Monday, October 24, 2016: 5:15 PM
Bayshore Ballroom Salon F, Lobby Level (Westin Bayshore Vancouver)

Richard K. Zimmerman, MD, MPH, MS1, Mary Patricia Nowalk, PhD1, Chyongchiou Jeng Lin, PhD2 and Song Zhang, MS3, (1)University of Pittsburgh School of Medicine, Pittsburgh, PA, (2)University of Pittsburgh, School of Medicine, Dept of Family Medicine, Pittsburgh, PA, (3)Pittsburgh, PA
Purpose: To increase pneumococcal vaccination rates among adults 19-64 years considered to be at high risk of pneumococcal disease because of the presence of one or more chronic medical conditions.

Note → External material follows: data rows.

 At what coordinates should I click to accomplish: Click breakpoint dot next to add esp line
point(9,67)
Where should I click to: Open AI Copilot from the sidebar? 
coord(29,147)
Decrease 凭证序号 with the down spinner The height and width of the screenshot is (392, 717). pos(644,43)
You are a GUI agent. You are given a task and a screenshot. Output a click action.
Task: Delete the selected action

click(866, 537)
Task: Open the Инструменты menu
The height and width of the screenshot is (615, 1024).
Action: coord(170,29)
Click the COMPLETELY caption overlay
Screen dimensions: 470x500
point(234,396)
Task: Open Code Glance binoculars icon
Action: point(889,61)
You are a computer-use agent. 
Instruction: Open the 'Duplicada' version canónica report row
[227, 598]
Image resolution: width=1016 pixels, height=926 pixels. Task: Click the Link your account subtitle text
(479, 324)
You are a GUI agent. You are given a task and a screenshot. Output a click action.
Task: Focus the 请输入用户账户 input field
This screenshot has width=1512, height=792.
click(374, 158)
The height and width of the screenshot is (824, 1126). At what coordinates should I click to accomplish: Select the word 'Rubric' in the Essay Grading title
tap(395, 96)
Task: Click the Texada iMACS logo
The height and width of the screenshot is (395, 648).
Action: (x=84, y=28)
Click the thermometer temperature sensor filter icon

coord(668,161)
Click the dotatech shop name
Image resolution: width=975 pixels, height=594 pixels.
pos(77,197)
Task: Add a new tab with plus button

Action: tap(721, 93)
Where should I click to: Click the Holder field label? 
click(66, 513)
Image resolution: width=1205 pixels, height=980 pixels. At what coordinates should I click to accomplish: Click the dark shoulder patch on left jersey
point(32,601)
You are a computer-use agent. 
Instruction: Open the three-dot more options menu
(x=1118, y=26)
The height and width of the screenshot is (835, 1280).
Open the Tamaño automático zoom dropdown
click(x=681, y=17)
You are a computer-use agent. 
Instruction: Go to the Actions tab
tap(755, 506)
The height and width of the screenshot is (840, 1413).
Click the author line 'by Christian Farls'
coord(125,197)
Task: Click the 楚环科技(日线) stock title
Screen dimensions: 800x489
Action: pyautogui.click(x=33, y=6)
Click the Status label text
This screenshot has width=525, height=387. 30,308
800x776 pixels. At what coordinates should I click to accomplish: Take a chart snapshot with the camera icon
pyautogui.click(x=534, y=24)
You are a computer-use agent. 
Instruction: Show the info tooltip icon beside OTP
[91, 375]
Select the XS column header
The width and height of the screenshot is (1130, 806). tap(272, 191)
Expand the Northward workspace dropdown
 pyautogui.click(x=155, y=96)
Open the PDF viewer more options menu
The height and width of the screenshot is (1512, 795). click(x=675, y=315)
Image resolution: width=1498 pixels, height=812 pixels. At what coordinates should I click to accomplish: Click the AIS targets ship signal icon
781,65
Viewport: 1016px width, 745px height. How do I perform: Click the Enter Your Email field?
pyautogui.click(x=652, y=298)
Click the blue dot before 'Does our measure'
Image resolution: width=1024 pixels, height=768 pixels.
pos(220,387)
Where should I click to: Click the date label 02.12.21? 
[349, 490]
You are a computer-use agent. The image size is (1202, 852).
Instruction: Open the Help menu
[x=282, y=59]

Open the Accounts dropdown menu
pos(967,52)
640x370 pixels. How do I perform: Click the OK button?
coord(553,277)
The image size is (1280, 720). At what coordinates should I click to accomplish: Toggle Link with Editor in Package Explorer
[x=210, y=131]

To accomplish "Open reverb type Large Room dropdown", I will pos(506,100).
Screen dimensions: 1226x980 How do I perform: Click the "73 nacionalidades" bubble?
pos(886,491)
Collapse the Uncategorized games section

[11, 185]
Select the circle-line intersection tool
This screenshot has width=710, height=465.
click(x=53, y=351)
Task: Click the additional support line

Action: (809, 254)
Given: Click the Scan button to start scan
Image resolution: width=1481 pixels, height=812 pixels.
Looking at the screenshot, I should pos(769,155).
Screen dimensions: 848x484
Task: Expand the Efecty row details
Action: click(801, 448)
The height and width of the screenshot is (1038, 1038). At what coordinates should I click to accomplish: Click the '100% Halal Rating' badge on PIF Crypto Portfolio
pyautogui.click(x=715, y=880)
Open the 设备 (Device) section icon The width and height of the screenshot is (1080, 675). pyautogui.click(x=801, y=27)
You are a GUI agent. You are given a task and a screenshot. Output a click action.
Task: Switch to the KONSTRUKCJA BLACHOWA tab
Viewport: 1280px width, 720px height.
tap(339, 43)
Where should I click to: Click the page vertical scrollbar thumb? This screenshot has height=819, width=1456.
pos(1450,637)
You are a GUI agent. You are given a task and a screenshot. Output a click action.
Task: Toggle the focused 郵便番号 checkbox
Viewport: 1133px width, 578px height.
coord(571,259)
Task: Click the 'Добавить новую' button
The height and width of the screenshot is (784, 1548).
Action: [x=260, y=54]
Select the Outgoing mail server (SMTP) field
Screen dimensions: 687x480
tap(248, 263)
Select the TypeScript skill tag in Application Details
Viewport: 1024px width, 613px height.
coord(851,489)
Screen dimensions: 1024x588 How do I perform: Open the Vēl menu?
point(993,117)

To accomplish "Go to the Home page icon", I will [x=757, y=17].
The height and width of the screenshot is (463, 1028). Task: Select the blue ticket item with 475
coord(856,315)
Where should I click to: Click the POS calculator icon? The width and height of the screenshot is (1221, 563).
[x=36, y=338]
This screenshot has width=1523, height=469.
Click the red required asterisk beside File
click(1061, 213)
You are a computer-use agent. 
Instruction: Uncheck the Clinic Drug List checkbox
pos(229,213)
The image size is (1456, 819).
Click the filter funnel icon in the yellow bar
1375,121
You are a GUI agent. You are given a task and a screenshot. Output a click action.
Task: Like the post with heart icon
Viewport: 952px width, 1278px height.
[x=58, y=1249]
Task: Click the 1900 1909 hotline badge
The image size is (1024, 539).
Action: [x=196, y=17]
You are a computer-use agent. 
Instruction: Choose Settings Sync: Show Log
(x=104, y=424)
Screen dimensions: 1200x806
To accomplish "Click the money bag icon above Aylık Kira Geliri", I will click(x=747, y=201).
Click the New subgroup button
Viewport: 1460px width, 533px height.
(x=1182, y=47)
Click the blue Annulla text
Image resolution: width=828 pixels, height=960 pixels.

Methods: The 4 Pillars™ Immunization Toolkit (Toolkit) is a compilation of evidence-based strategies, resources, and step-by-step guidance for making office systems changes to increase adult vaccination and was the foundation of the intervention.  The intervention took place in 18 primary care practices in Pittsburgh, PA.  Baseline year was 6/1/2012-5/31/2013. In a randomized controlled cluster trial in Year 1 (6/1/2013-5/31/2014), 10 sites received the intervention and in a pre-post study in Year 2 (6/1/2014-1/31/2015), the control sites and 4 Year 1 intervention sites received the intervention and the remaining 6 sites were in maintenance.  The analytical dataset included patients with at least one office visit in each year. Patients were 19-64 years and classified as high risk based upon ICD9 codes and were grouped into those with diabetes, lung disease, heart disease, and others.  Pneumococcal polysaccharide vaccine (PPSV) vaccination rates among all eligible patients at the end of baseline and at the end of the 2-year intervention are reported.

Result: 4,737 high risk patients were identified with a mean age at baseline of 52 years; 8.2% were non-white and 54.2% were women, 65.4% were commercially insured, 42.2% had diabetes, 11.3% had lung disease and 12.8% had heart disease.  43.1% (2042/4737) high risk patients had received the 23-valent PPSV at the end of baseline.  Among remaining 2695 eligible patients, 596 (22.1%) received the vaccine during the study period for a final cumulative vaccination rate of 55.7%. Patients with diabetes were more frequently vaccinated with PPSV at the end of baseline (52.1%) and at the end of the intervention (66.2%) than patients with chronic lung or chronic heart disease.  In logistic regression, high risk individuals were more likely to be vaccinated if they were older, commercially insured and had diabetes.

Conclusion: At the end of two years, PPSV vaccination rates among high risk adults under age 65 years were close to the national goal of 60%. Patients with diabetes were more likely to receive PPSV than those with other high risk conditions.